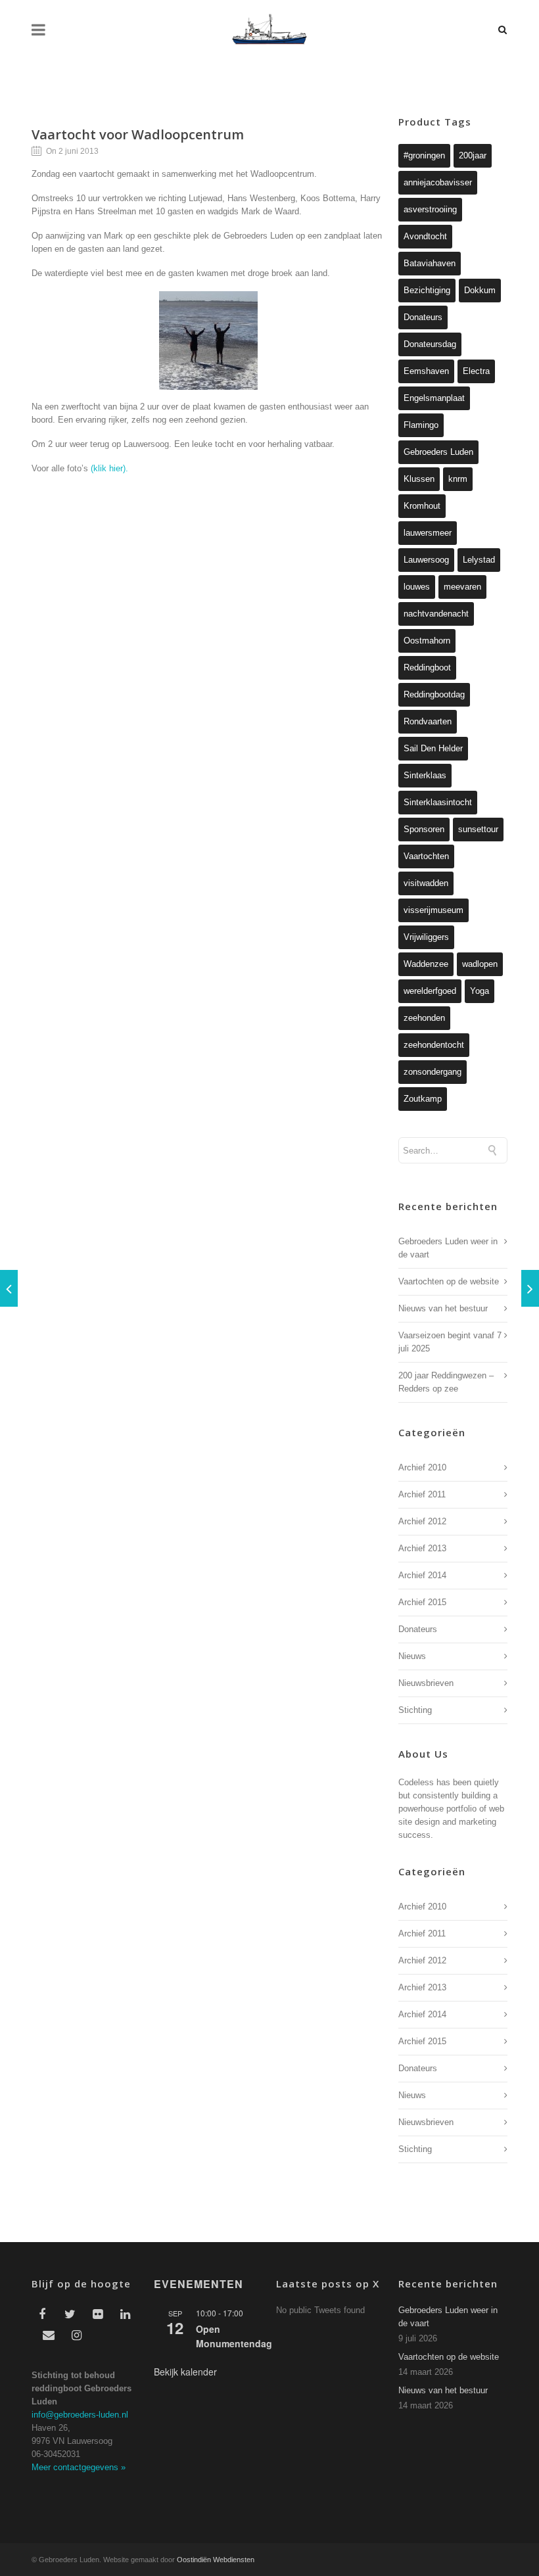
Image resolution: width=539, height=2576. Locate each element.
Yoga (479, 991)
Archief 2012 (422, 1521)
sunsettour (478, 829)
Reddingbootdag (434, 694)
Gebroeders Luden (438, 452)
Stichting (415, 1710)
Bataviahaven (430, 263)
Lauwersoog (426, 560)
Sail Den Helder (433, 748)
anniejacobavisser (438, 182)
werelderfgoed (430, 991)
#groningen (424, 155)
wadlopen (480, 964)
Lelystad (479, 560)
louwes (417, 587)
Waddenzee (426, 964)
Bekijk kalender (185, 2371)
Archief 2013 (422, 1548)
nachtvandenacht (436, 614)
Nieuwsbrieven (426, 1683)
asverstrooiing (430, 209)
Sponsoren (424, 829)
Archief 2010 (422, 1467)
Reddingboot (427, 667)
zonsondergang (432, 1072)
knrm (457, 479)
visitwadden (426, 883)
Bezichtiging (427, 290)
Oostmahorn (427, 640)
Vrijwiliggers (426, 937)
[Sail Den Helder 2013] (530, 1288)
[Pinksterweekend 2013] (9, 1288)
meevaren (462, 587)
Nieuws (412, 1656)
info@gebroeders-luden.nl (80, 2415)
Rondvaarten (428, 721)
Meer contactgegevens (79, 2467)
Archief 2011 (422, 1494)
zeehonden (424, 1018)
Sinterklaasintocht (438, 802)
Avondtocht (425, 236)
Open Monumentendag (234, 2336)
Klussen (419, 479)
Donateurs (423, 317)
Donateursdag (430, 344)
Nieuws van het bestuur (443, 1308)
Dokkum (480, 290)
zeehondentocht (434, 1045)
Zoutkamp (423, 1099)
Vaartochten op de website (448, 1281)
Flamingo (421, 425)
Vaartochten (426, 856)
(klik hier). (109, 468)
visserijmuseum (433, 910)
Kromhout (422, 506)
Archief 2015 (422, 1602)
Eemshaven (426, 371)
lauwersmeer (428, 533)
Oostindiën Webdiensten (215, 2560)
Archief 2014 (422, 1575)
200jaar (472, 155)
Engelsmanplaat (434, 398)
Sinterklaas (425, 775)
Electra (476, 371)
***
#### Task directions:
Each line above, from the one that contains "(klik hier). (109, 468)" to the last line of the records, should be repeated exactly. Leave out all others.

#### Answer:
(klik hier). (109, 468)
visserijmuseum (433, 910)
Kromhout (422, 506)
Archief 2015 (422, 1602)
Eemshaven (426, 371)
lauwersmeer (428, 533)
Oostindiën Webdiensten (215, 2560)
Archief 2014 (422, 1575)
200jaar (472, 155)
Engelsmanplaat (434, 398)
Sinterklaas (425, 775)
Electra (476, 371)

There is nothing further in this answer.